▶ THE TASK
How many lines in the records below contain the string "panel"? Answer with the number alone.

▶ DATA FOR PROCESSING

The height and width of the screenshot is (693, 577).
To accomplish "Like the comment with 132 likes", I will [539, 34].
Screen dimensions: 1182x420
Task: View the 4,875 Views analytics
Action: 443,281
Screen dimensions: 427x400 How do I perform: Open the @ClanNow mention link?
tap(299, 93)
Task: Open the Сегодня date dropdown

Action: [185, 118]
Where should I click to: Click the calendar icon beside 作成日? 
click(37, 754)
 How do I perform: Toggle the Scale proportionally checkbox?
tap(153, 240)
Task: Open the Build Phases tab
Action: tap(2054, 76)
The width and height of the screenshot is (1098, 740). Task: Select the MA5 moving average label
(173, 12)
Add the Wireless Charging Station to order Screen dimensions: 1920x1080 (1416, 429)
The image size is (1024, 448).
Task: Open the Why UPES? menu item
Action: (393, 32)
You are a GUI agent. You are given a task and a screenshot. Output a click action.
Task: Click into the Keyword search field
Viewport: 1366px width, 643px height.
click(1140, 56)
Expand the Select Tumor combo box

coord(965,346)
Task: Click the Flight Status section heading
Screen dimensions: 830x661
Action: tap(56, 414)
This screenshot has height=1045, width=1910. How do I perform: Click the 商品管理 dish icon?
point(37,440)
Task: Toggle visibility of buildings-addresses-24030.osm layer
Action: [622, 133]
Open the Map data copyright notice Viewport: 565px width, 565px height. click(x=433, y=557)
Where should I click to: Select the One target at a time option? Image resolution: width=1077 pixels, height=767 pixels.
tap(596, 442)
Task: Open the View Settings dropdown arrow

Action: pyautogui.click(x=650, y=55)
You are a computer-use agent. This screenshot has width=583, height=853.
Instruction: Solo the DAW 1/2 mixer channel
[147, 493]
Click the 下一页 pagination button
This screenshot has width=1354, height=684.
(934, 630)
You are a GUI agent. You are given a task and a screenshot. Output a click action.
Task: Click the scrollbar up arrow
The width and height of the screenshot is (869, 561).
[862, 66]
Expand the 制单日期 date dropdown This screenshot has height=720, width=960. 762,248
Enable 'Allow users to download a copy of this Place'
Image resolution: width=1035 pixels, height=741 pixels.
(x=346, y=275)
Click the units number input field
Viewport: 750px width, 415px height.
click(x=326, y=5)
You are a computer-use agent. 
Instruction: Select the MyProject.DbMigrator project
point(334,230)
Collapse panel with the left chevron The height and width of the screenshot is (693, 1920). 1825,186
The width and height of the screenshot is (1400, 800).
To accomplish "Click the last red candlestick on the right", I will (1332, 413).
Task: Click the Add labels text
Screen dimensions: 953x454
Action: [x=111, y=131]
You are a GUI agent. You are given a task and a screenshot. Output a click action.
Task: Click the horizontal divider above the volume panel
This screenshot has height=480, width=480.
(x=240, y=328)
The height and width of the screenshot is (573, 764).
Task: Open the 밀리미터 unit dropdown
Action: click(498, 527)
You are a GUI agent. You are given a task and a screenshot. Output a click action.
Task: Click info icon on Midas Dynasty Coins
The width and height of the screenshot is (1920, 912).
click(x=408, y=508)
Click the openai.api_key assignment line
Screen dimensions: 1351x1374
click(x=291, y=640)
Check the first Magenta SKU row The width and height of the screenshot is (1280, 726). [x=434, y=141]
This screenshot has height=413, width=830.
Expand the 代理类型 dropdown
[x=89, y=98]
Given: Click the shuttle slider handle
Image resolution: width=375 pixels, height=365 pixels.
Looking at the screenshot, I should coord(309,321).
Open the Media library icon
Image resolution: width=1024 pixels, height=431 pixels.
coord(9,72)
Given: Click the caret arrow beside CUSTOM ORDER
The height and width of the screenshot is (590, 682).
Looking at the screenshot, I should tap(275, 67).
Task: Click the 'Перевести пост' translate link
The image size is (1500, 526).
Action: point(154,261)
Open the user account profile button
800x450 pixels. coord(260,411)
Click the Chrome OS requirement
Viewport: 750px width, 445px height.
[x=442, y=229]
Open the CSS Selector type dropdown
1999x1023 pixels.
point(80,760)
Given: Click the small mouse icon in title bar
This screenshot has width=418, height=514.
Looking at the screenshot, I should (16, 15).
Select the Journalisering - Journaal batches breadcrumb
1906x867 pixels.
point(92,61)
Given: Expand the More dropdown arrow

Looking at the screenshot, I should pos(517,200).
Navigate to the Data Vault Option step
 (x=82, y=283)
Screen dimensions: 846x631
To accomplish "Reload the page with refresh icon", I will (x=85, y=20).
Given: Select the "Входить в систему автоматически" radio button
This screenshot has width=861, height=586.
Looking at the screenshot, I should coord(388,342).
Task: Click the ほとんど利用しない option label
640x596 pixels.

▶ EXERCISE OUTPUT
2